Jeremy Tonet, Analyst
Hi. Good morning.
Bob Blue, CEO
Good morning, Jeremy.
Jeremy Tonet, Analyst
Just wanted to start off with RNG. I know you guys touched on that a bit in the slides here, but I just wanted to see if you can outline the expanded Vanguard alliance a bit more and the factors that went behind this expansion. How does this fit within your overall R&D strategy, I guess, going forward?
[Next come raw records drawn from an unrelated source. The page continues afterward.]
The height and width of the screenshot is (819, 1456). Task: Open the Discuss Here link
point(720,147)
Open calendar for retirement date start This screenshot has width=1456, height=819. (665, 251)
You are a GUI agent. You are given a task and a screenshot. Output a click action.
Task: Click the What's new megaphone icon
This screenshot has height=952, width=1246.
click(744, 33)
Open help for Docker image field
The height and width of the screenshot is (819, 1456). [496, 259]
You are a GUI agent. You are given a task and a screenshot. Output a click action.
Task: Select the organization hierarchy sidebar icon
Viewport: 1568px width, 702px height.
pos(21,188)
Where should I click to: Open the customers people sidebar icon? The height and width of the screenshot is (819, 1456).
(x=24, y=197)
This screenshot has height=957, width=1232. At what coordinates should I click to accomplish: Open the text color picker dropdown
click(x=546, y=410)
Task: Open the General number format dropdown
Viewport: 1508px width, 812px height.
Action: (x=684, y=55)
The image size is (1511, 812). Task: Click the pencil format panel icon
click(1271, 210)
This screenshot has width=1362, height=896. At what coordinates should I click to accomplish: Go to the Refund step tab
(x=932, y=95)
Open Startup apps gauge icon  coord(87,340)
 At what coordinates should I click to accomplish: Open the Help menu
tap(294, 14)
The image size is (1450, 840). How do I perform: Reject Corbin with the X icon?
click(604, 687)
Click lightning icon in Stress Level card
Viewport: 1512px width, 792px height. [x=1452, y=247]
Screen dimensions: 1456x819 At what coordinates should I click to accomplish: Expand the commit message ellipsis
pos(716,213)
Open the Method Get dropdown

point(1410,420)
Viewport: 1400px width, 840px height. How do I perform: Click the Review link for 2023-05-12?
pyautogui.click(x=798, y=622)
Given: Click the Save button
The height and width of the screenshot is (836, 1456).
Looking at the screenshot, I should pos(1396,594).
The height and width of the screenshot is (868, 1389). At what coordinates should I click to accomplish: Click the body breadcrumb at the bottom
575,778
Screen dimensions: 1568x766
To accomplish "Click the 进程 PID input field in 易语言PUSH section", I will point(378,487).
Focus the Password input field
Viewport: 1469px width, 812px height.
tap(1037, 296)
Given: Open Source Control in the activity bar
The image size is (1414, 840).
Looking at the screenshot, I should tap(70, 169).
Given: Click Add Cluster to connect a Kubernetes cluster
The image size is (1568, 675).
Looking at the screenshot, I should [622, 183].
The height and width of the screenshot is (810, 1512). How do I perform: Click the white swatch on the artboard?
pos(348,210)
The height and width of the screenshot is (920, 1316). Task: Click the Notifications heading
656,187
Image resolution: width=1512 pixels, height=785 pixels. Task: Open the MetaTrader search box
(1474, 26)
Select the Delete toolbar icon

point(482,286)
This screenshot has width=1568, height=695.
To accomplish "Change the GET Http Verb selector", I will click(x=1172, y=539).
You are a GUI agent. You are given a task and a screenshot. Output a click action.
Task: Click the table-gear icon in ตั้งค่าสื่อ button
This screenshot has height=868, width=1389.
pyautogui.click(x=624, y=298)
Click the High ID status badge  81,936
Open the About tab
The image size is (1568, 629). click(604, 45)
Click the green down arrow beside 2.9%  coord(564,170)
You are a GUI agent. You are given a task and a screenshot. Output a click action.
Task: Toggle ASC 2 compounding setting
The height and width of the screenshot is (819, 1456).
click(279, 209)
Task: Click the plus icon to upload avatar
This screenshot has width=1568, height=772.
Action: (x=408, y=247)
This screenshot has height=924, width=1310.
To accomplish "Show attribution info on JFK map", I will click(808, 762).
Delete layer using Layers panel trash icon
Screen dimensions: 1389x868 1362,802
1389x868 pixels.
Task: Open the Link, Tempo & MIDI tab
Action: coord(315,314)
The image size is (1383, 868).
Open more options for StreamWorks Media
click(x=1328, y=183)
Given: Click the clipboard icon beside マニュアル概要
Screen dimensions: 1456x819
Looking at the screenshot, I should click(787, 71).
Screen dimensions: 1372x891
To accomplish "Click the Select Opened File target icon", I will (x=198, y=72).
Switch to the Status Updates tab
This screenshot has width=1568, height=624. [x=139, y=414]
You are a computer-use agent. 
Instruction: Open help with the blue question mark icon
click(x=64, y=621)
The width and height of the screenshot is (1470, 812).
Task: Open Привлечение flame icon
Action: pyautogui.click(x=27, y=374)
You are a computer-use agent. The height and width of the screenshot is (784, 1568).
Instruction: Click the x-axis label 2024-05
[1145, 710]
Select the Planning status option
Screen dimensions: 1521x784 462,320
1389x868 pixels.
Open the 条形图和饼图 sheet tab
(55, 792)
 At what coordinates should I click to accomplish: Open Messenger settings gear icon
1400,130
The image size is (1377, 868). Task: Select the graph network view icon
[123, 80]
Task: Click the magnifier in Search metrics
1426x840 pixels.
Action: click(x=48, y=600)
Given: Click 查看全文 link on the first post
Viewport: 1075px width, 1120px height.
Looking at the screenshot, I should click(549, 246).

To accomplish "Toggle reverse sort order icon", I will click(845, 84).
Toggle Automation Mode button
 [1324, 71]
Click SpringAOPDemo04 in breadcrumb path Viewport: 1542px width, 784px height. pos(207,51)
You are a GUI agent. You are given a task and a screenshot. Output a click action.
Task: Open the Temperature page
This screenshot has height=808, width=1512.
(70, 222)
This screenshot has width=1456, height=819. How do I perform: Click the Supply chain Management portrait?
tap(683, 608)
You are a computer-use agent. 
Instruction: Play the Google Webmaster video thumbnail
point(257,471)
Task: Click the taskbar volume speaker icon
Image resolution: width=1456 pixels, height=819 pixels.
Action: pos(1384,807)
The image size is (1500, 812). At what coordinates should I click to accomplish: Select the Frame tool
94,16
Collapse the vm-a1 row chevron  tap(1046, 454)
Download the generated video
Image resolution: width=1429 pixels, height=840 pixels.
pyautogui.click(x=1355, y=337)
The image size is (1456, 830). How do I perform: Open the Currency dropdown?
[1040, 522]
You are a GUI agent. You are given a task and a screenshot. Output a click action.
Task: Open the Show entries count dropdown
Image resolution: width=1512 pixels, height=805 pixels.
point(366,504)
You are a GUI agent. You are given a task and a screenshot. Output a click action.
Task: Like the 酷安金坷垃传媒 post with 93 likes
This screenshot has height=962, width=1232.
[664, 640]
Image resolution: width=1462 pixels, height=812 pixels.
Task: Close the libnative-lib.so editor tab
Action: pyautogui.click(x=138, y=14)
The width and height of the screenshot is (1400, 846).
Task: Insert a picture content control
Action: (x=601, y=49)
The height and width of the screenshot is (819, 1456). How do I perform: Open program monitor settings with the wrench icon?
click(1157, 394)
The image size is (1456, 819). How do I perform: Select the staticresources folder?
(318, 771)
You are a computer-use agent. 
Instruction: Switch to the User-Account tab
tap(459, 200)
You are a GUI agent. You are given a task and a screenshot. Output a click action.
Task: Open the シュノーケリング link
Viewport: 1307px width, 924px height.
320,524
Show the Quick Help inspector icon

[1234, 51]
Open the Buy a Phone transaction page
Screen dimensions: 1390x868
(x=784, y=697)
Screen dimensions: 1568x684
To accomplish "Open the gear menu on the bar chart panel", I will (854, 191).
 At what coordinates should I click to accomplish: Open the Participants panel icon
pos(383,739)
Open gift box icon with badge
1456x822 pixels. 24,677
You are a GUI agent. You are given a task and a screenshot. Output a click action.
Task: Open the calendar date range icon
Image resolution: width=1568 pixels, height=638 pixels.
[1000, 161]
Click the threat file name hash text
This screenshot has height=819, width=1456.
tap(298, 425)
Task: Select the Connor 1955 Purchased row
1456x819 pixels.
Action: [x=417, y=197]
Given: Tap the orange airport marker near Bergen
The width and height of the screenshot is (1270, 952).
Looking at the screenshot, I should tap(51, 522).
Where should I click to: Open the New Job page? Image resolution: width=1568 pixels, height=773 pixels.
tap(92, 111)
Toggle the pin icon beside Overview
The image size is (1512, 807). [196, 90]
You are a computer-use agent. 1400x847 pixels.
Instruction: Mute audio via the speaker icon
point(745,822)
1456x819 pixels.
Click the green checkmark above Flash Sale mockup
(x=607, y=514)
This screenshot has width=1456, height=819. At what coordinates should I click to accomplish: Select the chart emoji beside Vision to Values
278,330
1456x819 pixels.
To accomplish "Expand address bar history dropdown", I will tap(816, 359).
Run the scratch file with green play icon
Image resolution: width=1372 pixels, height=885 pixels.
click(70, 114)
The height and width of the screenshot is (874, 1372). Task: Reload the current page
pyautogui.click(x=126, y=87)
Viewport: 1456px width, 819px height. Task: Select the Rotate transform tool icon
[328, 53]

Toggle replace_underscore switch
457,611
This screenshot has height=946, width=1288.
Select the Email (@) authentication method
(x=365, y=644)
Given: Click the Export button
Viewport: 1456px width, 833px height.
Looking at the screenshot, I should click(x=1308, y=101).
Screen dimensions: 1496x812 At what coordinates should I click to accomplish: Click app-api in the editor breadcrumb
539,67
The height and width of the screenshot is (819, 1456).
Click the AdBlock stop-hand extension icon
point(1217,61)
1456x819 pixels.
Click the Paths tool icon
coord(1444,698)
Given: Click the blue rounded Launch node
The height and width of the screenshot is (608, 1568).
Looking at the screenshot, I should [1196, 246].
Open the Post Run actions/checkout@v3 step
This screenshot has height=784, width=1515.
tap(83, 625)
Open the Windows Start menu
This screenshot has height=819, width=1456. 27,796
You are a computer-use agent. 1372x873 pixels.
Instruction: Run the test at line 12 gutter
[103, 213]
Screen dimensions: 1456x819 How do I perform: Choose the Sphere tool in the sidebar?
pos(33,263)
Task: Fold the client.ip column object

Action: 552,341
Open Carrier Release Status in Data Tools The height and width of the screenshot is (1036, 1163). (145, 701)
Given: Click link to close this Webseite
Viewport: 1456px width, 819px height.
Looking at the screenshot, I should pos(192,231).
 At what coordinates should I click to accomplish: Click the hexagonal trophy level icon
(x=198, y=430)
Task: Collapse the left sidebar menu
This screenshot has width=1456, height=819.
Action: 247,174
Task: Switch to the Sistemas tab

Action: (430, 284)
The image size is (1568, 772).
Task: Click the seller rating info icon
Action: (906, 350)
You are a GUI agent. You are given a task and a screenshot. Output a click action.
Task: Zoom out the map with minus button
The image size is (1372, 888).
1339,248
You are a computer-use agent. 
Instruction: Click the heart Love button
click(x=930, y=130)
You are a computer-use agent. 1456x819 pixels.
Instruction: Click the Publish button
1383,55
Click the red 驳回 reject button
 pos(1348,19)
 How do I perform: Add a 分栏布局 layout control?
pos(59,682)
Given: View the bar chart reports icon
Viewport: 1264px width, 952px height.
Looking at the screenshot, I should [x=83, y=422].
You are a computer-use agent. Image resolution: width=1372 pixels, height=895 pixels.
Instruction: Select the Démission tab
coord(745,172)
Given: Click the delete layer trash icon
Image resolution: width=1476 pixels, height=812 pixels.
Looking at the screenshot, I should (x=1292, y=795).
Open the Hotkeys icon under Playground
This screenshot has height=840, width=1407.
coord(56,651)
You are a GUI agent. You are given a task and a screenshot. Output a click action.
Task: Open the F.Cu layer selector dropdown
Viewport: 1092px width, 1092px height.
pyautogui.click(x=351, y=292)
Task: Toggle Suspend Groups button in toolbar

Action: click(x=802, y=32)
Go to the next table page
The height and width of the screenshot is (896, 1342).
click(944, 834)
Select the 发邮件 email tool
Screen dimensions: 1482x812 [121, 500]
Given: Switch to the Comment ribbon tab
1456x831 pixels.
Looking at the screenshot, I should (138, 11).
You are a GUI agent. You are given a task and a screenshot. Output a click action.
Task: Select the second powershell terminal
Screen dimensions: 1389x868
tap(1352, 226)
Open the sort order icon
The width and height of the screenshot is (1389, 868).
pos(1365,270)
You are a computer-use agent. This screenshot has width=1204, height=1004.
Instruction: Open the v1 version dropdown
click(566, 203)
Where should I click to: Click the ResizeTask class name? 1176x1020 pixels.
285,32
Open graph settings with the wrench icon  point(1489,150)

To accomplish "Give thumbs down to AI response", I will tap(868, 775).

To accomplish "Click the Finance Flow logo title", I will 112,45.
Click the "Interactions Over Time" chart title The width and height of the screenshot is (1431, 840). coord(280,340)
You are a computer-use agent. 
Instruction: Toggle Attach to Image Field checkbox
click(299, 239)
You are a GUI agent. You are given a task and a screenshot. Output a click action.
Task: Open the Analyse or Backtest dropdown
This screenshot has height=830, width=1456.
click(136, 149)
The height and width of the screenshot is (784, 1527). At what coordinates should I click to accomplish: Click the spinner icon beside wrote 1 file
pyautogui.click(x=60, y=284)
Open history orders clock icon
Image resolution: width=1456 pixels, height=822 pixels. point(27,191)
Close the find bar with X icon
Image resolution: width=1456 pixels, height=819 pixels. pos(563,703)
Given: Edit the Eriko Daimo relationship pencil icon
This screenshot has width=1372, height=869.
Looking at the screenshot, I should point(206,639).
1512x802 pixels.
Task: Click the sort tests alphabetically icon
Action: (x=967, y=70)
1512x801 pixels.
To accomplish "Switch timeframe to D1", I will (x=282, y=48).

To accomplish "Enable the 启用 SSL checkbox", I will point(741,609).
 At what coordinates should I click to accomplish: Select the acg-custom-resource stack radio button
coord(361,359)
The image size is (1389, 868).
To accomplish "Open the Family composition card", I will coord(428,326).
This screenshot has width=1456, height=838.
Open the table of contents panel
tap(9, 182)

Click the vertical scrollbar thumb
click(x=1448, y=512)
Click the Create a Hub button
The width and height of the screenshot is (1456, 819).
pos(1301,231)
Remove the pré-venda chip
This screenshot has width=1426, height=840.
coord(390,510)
Diane Leopold, Executive Vice President
Okay. Sure. Good morning, Jeremy. Diane Leopold here. As Bob outlined in his prepared remarks, we see RNG as a great way to intersect the essential gas service that we provide in a reliable and affordable means to our customers across all of our states with our local gas distribution companies and enhanced sustainability. While this is a very early phase of development with renewable natural gas that we have been on for the last several years, we decided in our investments to focus on agricultural RNG, so our swine and our dairy partnerships. The reason we did that is that we believe that was the most carbon-negative, carbon-beneficial means to capture methane and repurpose that waste stream for a more environmentally friendly use. On the actual investment side of it, we now already have between both partnerships one project in service, which happens to be a swine project, and five projects under construction, with several more under construction by year-end. As we were looking at our Vanguard partnership, we were really moving forward with development of a lot of prospects at a good rate, and we saw enough interest in the demand for this renewable natural gas; multiyear contracts with customers that are interested in ensuring a source of supply for their sustainability targets. We're looking to develop these projects in the short to medium term for these customers. It could be the transportation market, other local distribution companies, or thermal industrial users. Long term, we look to our regulated gas customers to help them lower their carbon footprint. We're working with stakeholders and regulators and policymakers towards that goal. The green therm programs in Utah and we've already asked for in North Carolina is just one step in that path to try to move the renewable natural gas towards our regulated customers.
Jeremy Tonet, Analyst
Got it. That's helpful. Thanks for that. And maybe, I just want to come back to Questar for a moment if I could. I know, you can't comment too much on the sales process here, but just wanted to hear your thoughts on the overall environment to sell an asset now. I think oil was approaching negative 37 when you were first marketing it. Now, it's about 70. Just wondering if you had any thoughts you could share about the environment to sell a midstream asset now.
Jim Chapman, CFO
All right, Jeremy. I'm taking notes during your question. I'm going to distribute that to our bidder universe like where we're going. Look, the environment is pretty strong. As you know, in the last year, equities are up, midstream is up, and commodities are way up as you mentioned. Equities are up in part because true midstream companies' growth is up, so all good; the macro environment is good. I would mention just to moderate that a little bit that Questar pipeline, this asset, as you know, is an awesome asset. It is, though, a utility-like asset. That's the way we always operated it. It earns money through long-term contracts for its capacity. So, it's not really as much as a rocket ship up or down as maybe the overall midstream market. That said though, we're pretty happy with where we're going, robust interest as mentioned, and we'll come back and give updates as soon as we can.
Jeremy Tonet, Analyst
Got it. That makes sense. I’ll leave it there. Thank you.
Jim Chapman, CFO
Thank you.
Operator, Operator
This does conclude this morning's conference call. You may disconnect your lines and enjoy your day.